Manager, IT Operations Analytics Problem Management
Description
JOB TITLE: | Manager, IT Operations Analytics Problem Management |
SALARY RANGE: | $146,330 - $172,718 |
DEPT/DIV: | Information Technology |
SUPERVISOR: | Senior Director, Portfolio/Project Management, I&OE |
LOCATION: | 2 Broadway |
HOURS OF WORK: | 9:00 am - 5:30 pm (7.5 hours/day) or as required |
This position is eligible for teleworking, which is currently 2 days per week. New hires are eligible to apply 30 days after their effective date of hire.
Opening
The Metropolitan Transportation Authority is North America's largest transportation network, serving a population of 15.3 million people across a 5,000-square-mile travel area surrounding New York City, Long Island, southeastern New York State, and Connecticut. The MTA network comprises the nation’s largest bus fleet and more subway and commuter rail cars than all other U.S. transit systems combined. MTA strives to provide a safe and reliable commute, excellent customer service, and rewarding opportunities.
Summary
The Manager, IT Operations Analytics & Problem Management provides leadership, vision, and strategic direction for MTA's enterprise Problem Management function and IT Operations Analytics program. This role ensures recurring and systemic issues impacting IT services are rapidly identified, root causes are clearly owned and validated, and corrective actions are effectively tracked and driven to resolution in collaboration with accountable teams.
The Manager oversees the end-to-end Problem Management process across the organization, ensuring strong integration with other IT service management practices and leading cross-functional root cause analysis efforts. This role drives continuous improvement initiatives that proactively identify and mitigate operational risk, strengthening service stability, availability, and reliability. Additionally, the position leads the development and delivery of executive-level risk analytics, dashboards, and performance metrics, providing senior leadership with actionable insights across key domains including service availability, talent capacity, financial posture, State of Good Repair (SOGR), disaster recovery readiness, and cybersecurity risk. Working across technical, operational, and business domains, the Manager strengthens MTA's operational resilience through data-driven decision-making, governance, and collaboration.

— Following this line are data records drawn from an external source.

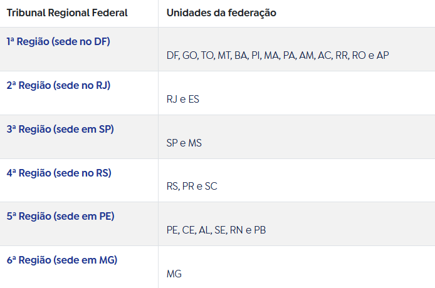
Task: Click the 'RJ e ES' states cell
Action: click(183, 99)
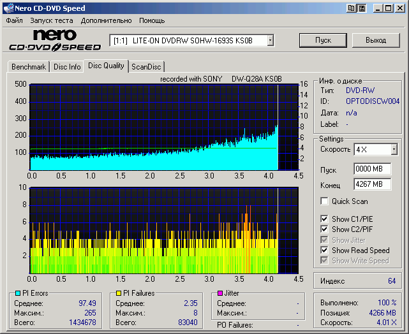Click the magenta Jitter color box
The height and width of the screenshot is (334, 409).
[x=221, y=293]
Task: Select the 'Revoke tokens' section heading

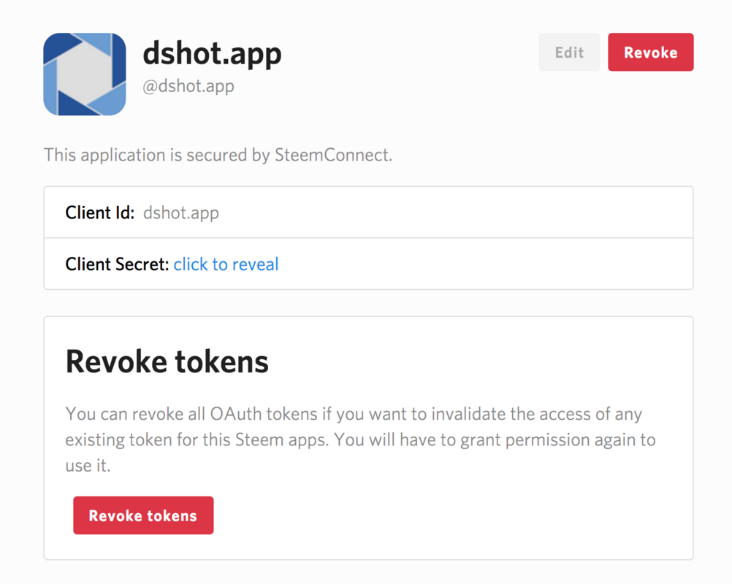Action: click(167, 361)
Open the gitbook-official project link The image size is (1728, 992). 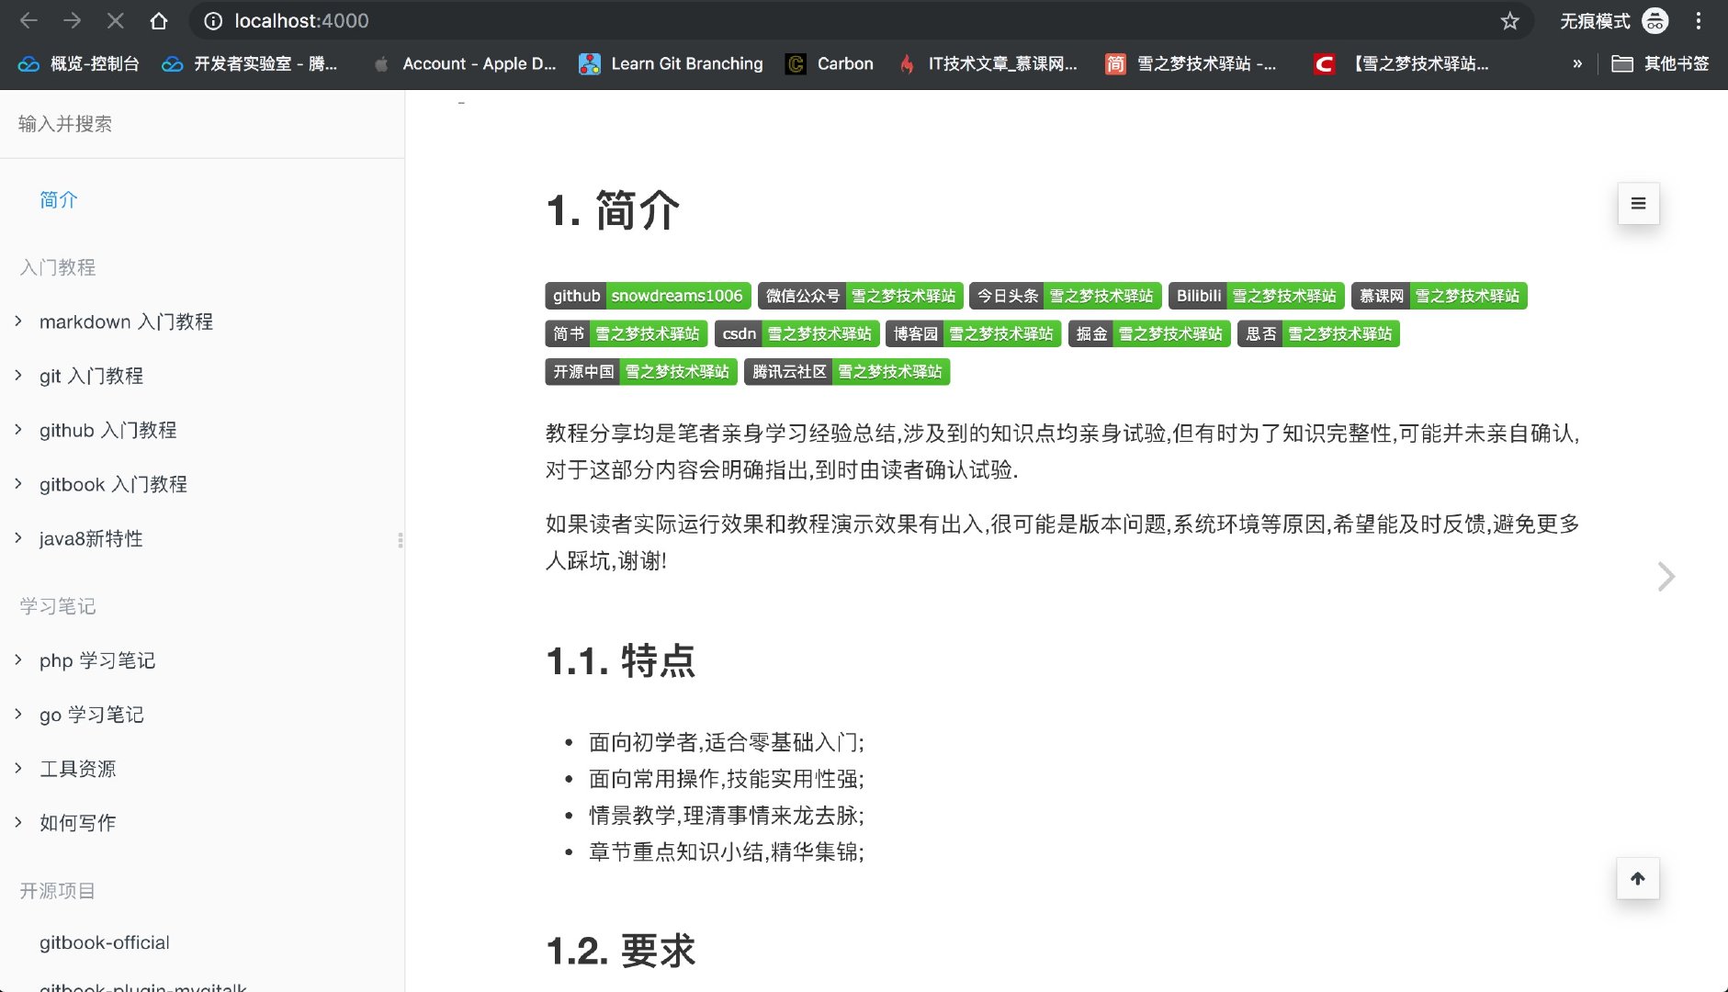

This role requires deep expertise in ITIL Problem Management, operational risk assessment, and advanced analytics, along with strong leadership and stakeholder engagement skills to improve service performance, reduce downtime, and support enterprise reliability objectives.
Responsibilities
- Establishes proactive problem detection and operational risk identification practices using trend analysis, monitoring insights, cross-system data correlation, and advanced Excel modeling
- Establish and enforce standards for analytics architecture, semantic modeling, DAX optimization, ETL design, performance tuning, and dashboard governance, ensuring solutions align with enterprise data architecture and operational objectives.
- Oversee the integration of analytics solutions across multiple IT domains (Availability, SOGR, Disaster Recovery, Cybersecurity, Finance, Talent), ensuring alignment with enterprise data architecture, ServiceNow/CMDB dependencies, and reporting requirements.
- Facilitates and oversees cross-functional root cause analysis (RCA) sessions with technical teams, service owners, and business stakeholders to ensure comprehensive, sustainable remediation strategies.
- Oversees and leads the enterprise-wide Problem Management process, ensuring recurring and major incidents are investigated, root causes are owned, and corrective actions are driven to completion.
- Oversees the design, implementation, and continuous improvement of problem management processes and automation, ensuring integration with IT operations analytics, cloud-based solutions, and alignment with enterprise IT goals.
- Communicates operational risk trends, insights, and improvement opportunities to senior leadership and business stakeholders to support enterprise decision-making and strategic alignment ensuring visualizations and dashboards are designed for clarity and executive consumption using UI/UX principles and Excel outputs.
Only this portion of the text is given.